DIRECTION:
Return every one of the following items verbatim, keeping each line as it appears.

TASK INPUT:
━━━

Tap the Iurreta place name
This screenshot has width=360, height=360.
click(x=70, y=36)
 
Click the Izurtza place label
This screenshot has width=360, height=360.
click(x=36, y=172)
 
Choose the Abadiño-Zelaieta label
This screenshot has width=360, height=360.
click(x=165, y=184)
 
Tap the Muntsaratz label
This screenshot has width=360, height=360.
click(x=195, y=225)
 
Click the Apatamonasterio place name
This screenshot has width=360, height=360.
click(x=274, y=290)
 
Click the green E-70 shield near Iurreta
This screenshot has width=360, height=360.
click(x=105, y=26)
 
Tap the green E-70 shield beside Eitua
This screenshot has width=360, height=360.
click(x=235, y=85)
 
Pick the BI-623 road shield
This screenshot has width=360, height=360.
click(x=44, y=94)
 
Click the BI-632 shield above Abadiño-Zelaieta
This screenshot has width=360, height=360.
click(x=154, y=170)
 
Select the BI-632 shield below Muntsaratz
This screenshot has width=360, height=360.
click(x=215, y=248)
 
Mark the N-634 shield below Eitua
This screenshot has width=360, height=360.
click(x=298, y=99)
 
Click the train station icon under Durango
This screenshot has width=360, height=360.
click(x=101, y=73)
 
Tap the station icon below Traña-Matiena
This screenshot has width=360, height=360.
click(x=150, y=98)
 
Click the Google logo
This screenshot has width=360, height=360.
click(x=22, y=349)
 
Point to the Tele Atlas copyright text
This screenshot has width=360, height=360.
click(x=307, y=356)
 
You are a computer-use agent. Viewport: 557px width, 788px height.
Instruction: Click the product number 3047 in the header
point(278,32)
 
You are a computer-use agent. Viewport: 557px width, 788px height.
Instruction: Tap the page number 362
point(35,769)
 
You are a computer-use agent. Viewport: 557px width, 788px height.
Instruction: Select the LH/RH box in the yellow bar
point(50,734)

━━━

ANSWER TO THE EXERCISE:
Tap the Iurreta place name
This screenshot has width=360, height=360.
click(x=70, y=36)
 
Click the Izurtza place label
This screenshot has width=360, height=360.
click(x=36, y=172)
 
Choose the Abadiño-Zelaieta label
This screenshot has width=360, height=360.
click(x=165, y=184)
 
Tap the Muntsaratz label
This screenshot has width=360, height=360.
click(x=195, y=225)
 
Click the Apatamonasterio place name
This screenshot has width=360, height=360.
click(x=274, y=290)
 
Click the green E-70 shield near Iurreta
This screenshot has width=360, height=360.
click(x=105, y=26)
 
Tap the green E-70 shield beside Eitua
This screenshot has width=360, height=360.
click(x=235, y=85)
 
Pick the BI-623 road shield
This screenshot has width=360, height=360.
click(x=44, y=94)
 
Click the BI-632 shield above Abadiño-Zelaieta
This screenshot has width=360, height=360.
click(x=154, y=170)
 
Select the BI-632 shield below Muntsaratz
This screenshot has width=360, height=360.
click(x=215, y=248)
 
Mark the N-634 shield below Eitua
This screenshot has width=360, height=360.
click(x=298, y=99)
 
Click the train station icon under Durango
This screenshot has width=360, height=360.
click(x=101, y=73)
 
Tap the station icon below Traña-Matiena
This screenshot has width=360, height=360.
click(x=150, y=98)
 
Click the Google logo
This screenshot has width=360, height=360.
click(x=22, y=349)
 
Point to the Tele Atlas copyright text
This screenshot has width=360, height=360.
click(x=307, y=356)
 
You are a computer-use agent. Viewport: 557px width, 788px height.
Instruction: Click the product number 3047 in the header
point(278,32)
 
You are a computer-use agent. Viewport: 557px width, 788px height.
Instruction: Tap the page number 362
point(35,769)
 
You are a computer-use agent. Viewport: 557px width, 788px height.
Instruction: Select the LH/RH box in the yellow bar
point(50,734)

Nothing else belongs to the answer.